Find all pairs (m, n) of positive integers such
that m²/(2mn² - n³ + 1) is a positive integer.
background of the problem ..some preliminary concepts and review of
related literature
m²
———————————————
2mn² - n³ + 1
Case 1. When the denominator = 1, then the above fraction is m², which
is a positive integer
The denominator = 1 is true when and only when
2mn² - n³ + 1 = 1, which is true when and only when
2mn² - n³ = 0, which is true when and only when
n²(2m - n) = 0
n is not 0 since it is a positive integer, so the last
equation is true when and only when
2m - n = 0, which is true when and only when
2m = n
So case 1 tells us that the given expression is a positive
integer when n = 2m. So the ordered pair (2m,m) will always
result in a positive integer for the given expression.
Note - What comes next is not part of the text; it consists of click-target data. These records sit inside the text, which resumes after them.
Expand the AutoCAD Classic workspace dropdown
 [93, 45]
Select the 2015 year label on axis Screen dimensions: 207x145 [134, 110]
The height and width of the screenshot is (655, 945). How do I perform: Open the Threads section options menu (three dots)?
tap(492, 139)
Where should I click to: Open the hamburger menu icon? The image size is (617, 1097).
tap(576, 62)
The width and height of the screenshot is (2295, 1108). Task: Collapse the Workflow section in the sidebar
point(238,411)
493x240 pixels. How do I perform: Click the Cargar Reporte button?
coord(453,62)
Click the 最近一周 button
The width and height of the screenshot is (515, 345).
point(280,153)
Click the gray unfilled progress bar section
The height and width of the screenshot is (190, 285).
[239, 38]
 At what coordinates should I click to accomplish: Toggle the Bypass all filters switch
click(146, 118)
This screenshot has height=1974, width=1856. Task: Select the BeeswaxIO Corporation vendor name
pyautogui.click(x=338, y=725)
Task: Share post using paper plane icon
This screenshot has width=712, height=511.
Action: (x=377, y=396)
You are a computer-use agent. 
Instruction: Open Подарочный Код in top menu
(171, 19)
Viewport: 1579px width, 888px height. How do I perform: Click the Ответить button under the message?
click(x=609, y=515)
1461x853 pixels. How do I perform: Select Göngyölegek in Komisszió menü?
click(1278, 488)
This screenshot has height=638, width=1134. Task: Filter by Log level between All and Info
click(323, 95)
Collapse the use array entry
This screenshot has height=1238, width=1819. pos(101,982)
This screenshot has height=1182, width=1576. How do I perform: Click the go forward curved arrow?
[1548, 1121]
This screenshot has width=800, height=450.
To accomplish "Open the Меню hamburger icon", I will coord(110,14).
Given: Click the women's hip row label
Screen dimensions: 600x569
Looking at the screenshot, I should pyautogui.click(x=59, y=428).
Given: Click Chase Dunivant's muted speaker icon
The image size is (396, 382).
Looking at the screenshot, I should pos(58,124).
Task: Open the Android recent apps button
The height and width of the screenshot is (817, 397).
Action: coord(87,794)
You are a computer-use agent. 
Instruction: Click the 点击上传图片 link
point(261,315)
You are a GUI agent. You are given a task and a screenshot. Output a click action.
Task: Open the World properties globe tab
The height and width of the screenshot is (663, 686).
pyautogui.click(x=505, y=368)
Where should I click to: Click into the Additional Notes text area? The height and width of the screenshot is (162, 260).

---------------------------------------
Case 2. When n = 1, the last two terms cancel
m²
——————————————— =
2mn² - n³ + 1
m²
——————————————————— =
2m(1)² - (1)³ + 1
m²
———— =
2m
m
———
2
And if m is chosen even, say m = 2k,
then the expression will be an integer,
So pairs (m,n) = (2k,1)
----------------------------------------
When n = 2
m²
——————————————— =
2mn² - n³ + 1
m²
——————————————————— =
2m(2)² - (2)³ + 1
m²
———————————— =
8m - 8 + 1
m²
———————— =
8m - 7
Divide numerator and denominator
by m
m
————————— =
8 - 7/m
This is an integer when m = 1 or 7, so
we have solutions (2,7) and (2,1). (2,1)
is a solution form case 1, so the only new
solution we have is (n,m) = (2,7)
My computer found another solution
(n,m) = (4, 126)
and I'm not sure how to get it. Sorry!
What math course is this? Number theory?
But apparently all the solutions are:
(2m,m), (2k,1), (2,7), and (4, 126)
where m, and k can be any positive integers.
Edwin